Traditionalists who raised their eyebrows at Ibanez’ original Ergodynes with their man-made Luthite bodies will be wide eyed in shock at the new Ergodyne EDA basses. Because while the first EDB at least looked somewhat traditional from a distance and the EDC had a couple of hints of traditional, the EDA looks like something out of a very high class sci-fi film. "But like the original Ergodynes, any space age form is totally determined by down-to-earth function," remarked Paul Specht of Ibanez Communications.
"For example, the untraditional reversed tuners allow us to use an untraditional smaller headstock. And that smaller headstock results in better fret-to-fret response consistency. The horns provide better balance and combined with the lightweight of the Luthite body which means that you can concentrate on playing—not holding up—the bass."

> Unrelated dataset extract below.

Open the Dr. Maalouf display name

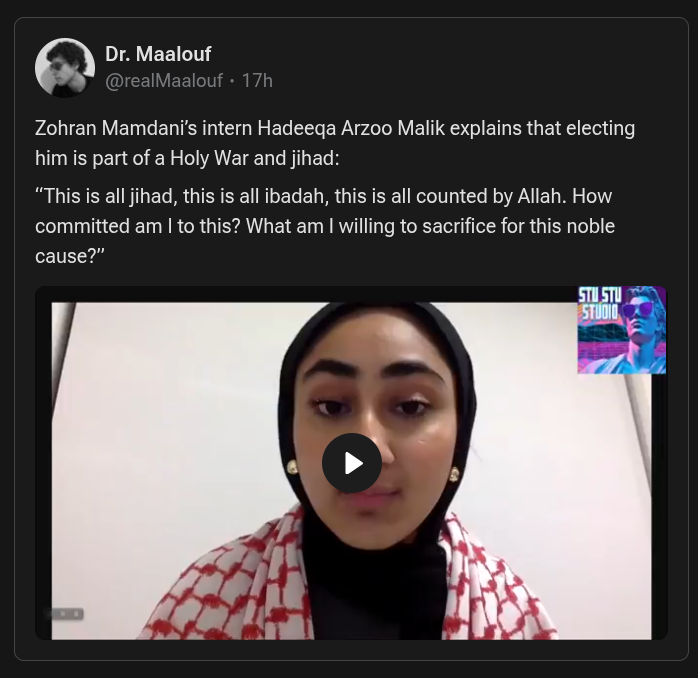coord(158,54)
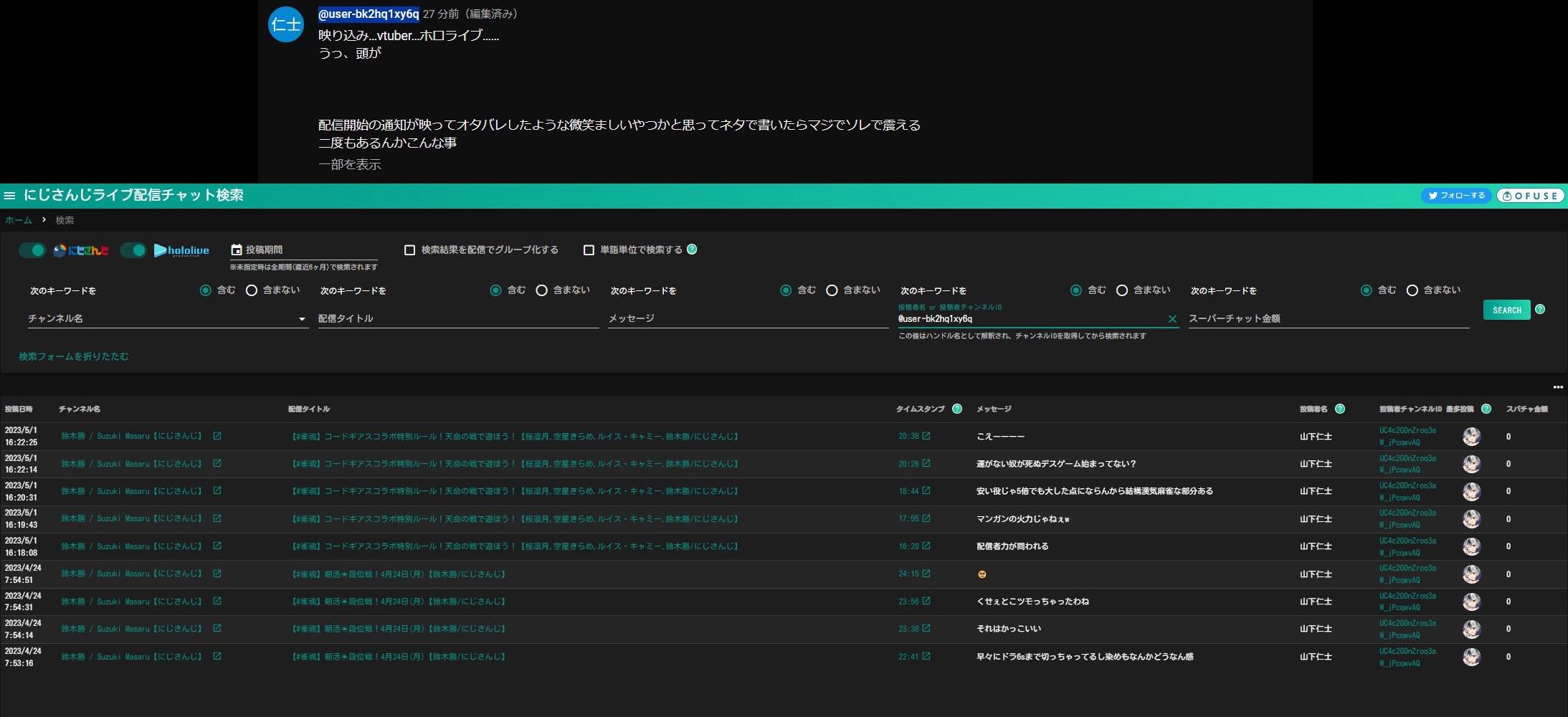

"But the most important part is what doesn’t meet the eye," continued Specht. The Monorail bridge contains Fishman piezos which are complemented by a Fishman EQ. Those piezos, in combination with the Ibanez magnetic DFR pickups allow the EDA to get a sound that’s both bigger and warmer—well before traditional basses would begin to distort. Best of all, these Luthite-bodied basses cost a fraction of a fraction of what a comparable wooden boutique bass would cost. And they just look cool."